══ Texte
Les partis idéologiques, qui à l’image d’Ennahdha (autour de 30%) et du Front Populaire disposent quoi qu’il arrive d’un gros réservoir de voix inconditionnelles (ce qui explique la résistance d’Ennahdha autour de 30%, malgré l’épreuve du pouvoir qui a cannibalisé les courbes de ses alliés).

Les partis électoralistes : essentiellement Nidaa Tounes (un peu plus de 30%). Un phénomène plutôt local, la somme des déçus de la révolution, du recyclage de l’ancien régime, et de l’aptitude à capter le rejet du gouvernement Ennahdha, sur le mode de la réaction permanente aux bévues gouvernementales, et sans pour autant être une force de proposition. Une stratégie fédératrice et pragmatique, au prix d’un certain cynisme politique.

Les partis programmatiques : al Joumhouri, al Massar… Ce sont les grands perdants de cette étape, n’ayant pas saisi la nature de cette phase de transition qui s’ést révélée être davantage une étape de la réaction épidermique qu’une étape de sensibilité aux propositions. Ce faisant, ils sont contraints de se rassembler derrière Nidaa Tounes, malgré leur histoire plus prestigieuse et ancestrale que ce dernier né de la scène politique.
════
══ Documents fournis
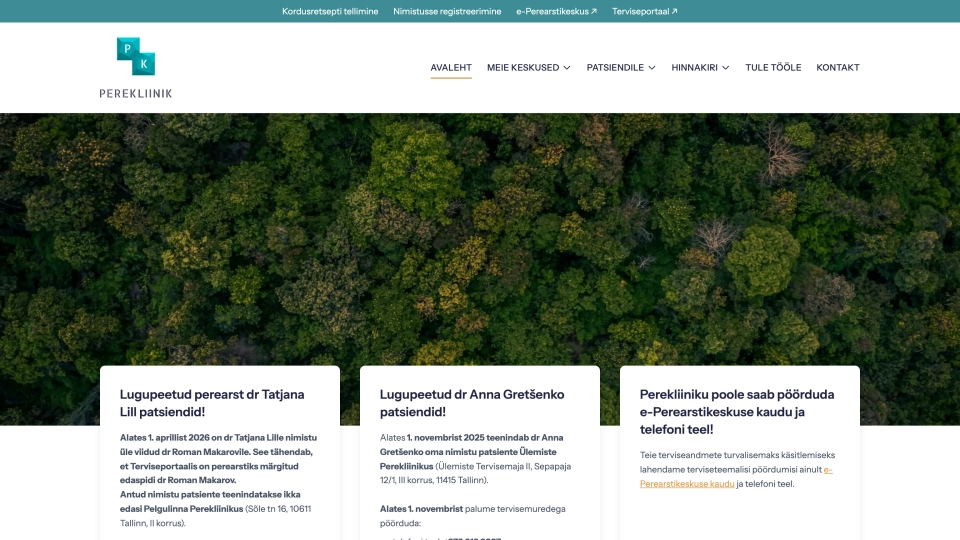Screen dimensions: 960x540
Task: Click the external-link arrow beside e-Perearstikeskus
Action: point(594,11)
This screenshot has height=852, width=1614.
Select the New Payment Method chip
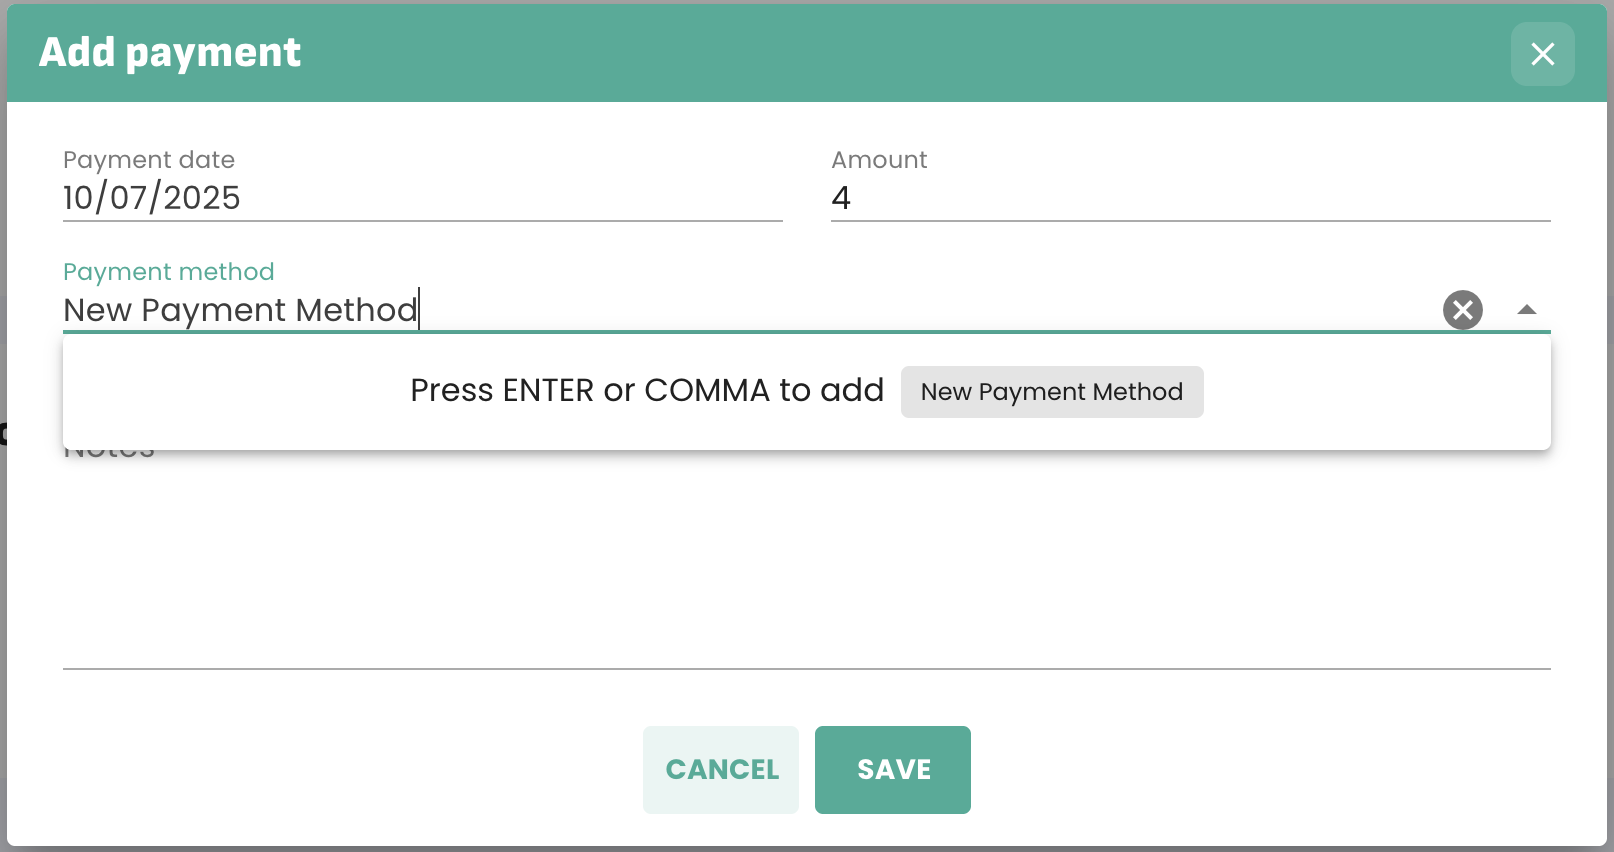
════
## Tâches
a - Recopiez, dans le texte sur les partis politiques, tout ce qui va de « Les partis idéologiques, qui » jusqu'à « certain cynisme politique. ».
b - Reprenez le texte sur les partis politiques là où il s'interrompt et poursuivez sa rédaction.

## Résultats par tâche
a -
Les partis idéologiques, qui à l’image d’Ennahdha (autour de 30%) et du Front Populaire disposent quoi qu’il arrive d’un gros réservoir de voix inconditionnelles (ce qui explique la résistance d’Ennahdha autour de 30%, malgré l’épreuve du pouvoir qui a cannibalisé les courbes de ses alliés).

Les partis électoralistes : essentiellement Nidaa Tounes (un peu plus de 30%). Un phénomène plutôt local, la somme des déçus de la révolution, du recyclage de l’ancien régime, et de l’aptitude à capter le rejet du gouvernement Ennahdha, sur le mode de la réaction permanente aux bévues gouvernementales, et sans pour autant être une force de proposition. Une stratégie fédératrice et pragmatique, au prix d’un certain cynisme politique.

b -
Somme toute cohérent et rationnel, le constat de ces tendances par les instituts de sondage est comme à chaque fois remis en doute sur la toile et par les partis qui sombrent aux fins fonds du classement, même si Hichem Guerfali a joué la transparence en dénonçant des tentatives de corruption.

Une nouveauté cependant, la ville de Sfax, en basculant de la droite religieuse à la droite Nidaa bouleverse le classement des favoris à la présidence qu’elle arbitre : désormais c’est Béji Caïd Essebsi, celui que Khaled Chawkat qualifie samedi d’« envoyé de Dieu », qui l’emporterait à 51,2% des voix au second tour, en battant Jebali. La stratégie de l’octogénaire s’avère donc payante, lui qui s’était lancé dans la course précocement, en annonçant sa candidature au mépris de la vacance constitutionnelle.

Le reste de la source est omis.